To make my life easier I put Pelican in a Docker image and included a Bash script to automate content generation and deploying to Amazon S3 and CloudFront. That’s cheap fault tolerance for yuh.
Do I need a little extra? Perhaps a contact form so that a friendly reader—or some spammer bastard—can hit me with an email message once every few moons? Not a problem, I’ll just throw in a little React, a short AWS Lambda function with an API Gateway call to SES and look, I got your letter.
“Yes, but now you are locked to Amazon, you idiot!”
Thank you for the comment, hostile imaginary reader. That’s right, I have to rely on the services of Jeff and company but who doesn’t? And I’m just managing a bunch of text files with very little code and dependencies so I can easily port everything anywhere (all right, all right, to Google Cloud).
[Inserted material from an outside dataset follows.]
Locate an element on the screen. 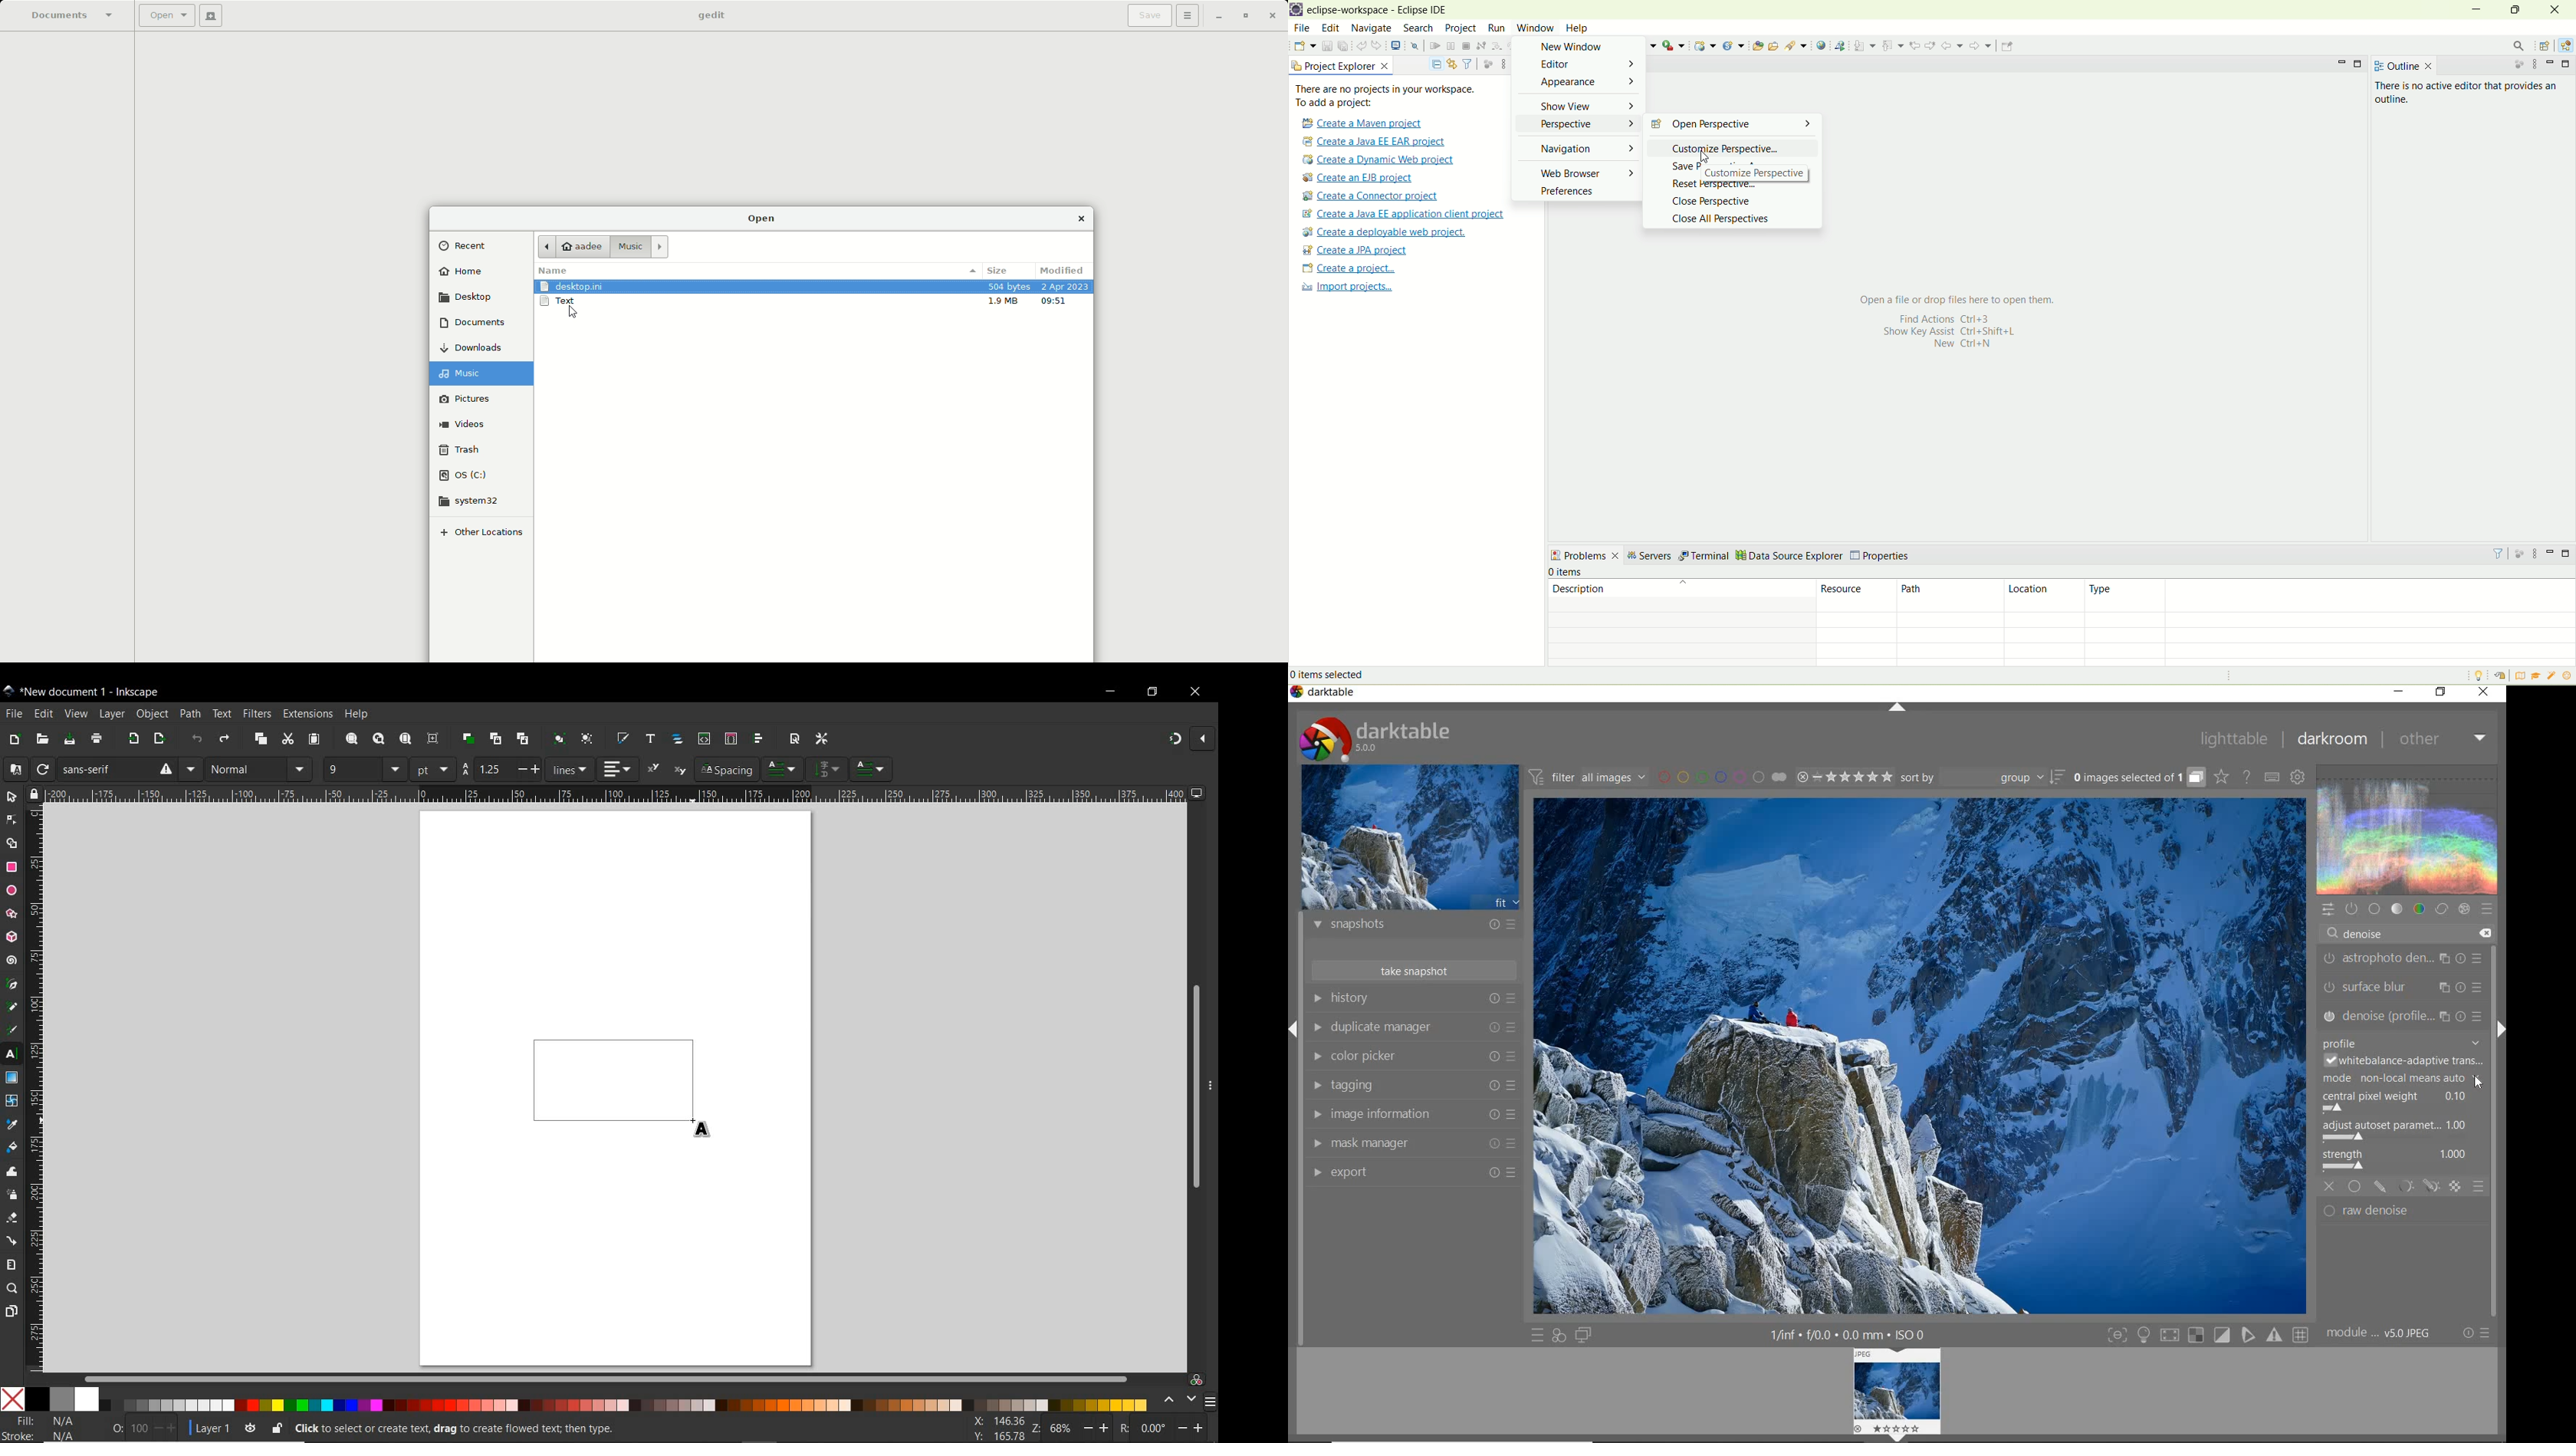 This screenshot has height=1456, width=2576. display a second darkroom image window is located at coordinates (1583, 1336).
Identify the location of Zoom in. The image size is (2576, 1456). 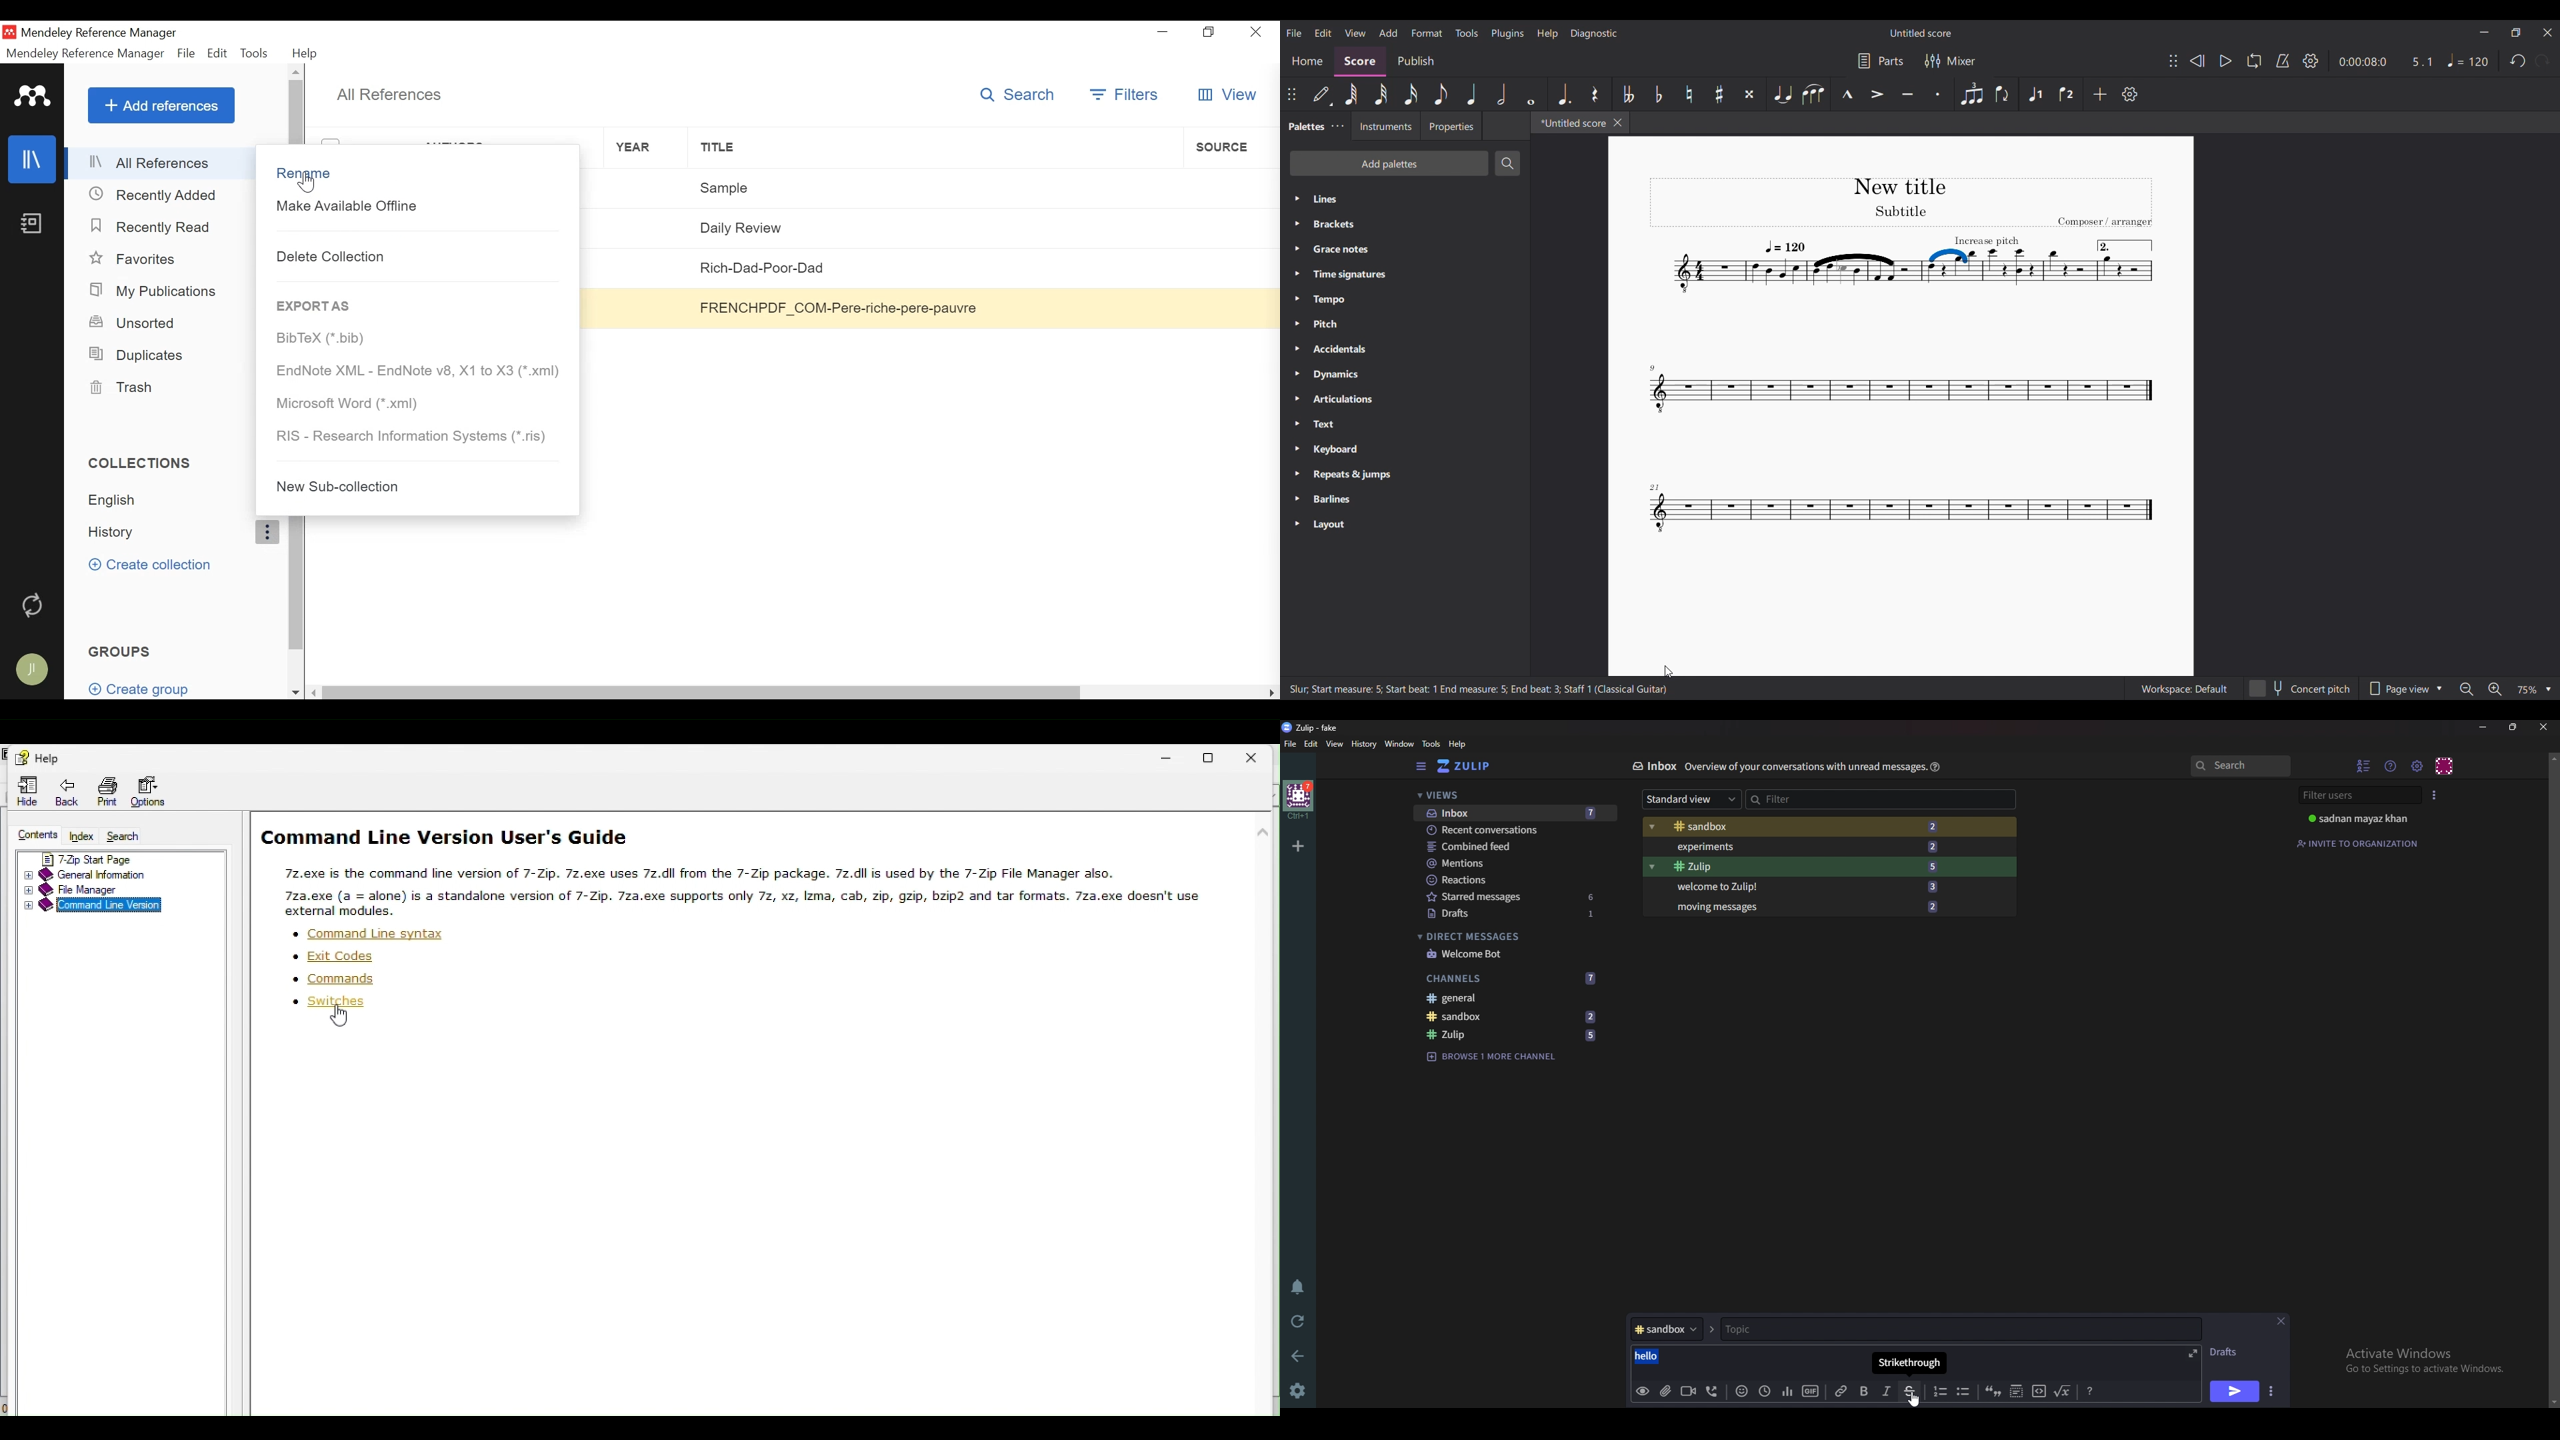
(2493, 689).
As my days of working with those who just threw money at every problem are over, I have to be frugal and every penny I save is a very precious penny. I can continue sharing my gibberish with the universe and I’m still in control.
My using a static website generator to run Zinibu may not sound like much but I see it as a good example of what I’m trying to do with more demanding endeavors: use my wits and skills instead of money to get as far as I can.
If everything goes according to plan I may continue making a living answering to no one.
It better works; it’s seven already and I can hear the cats’ dirty paws scratching the door.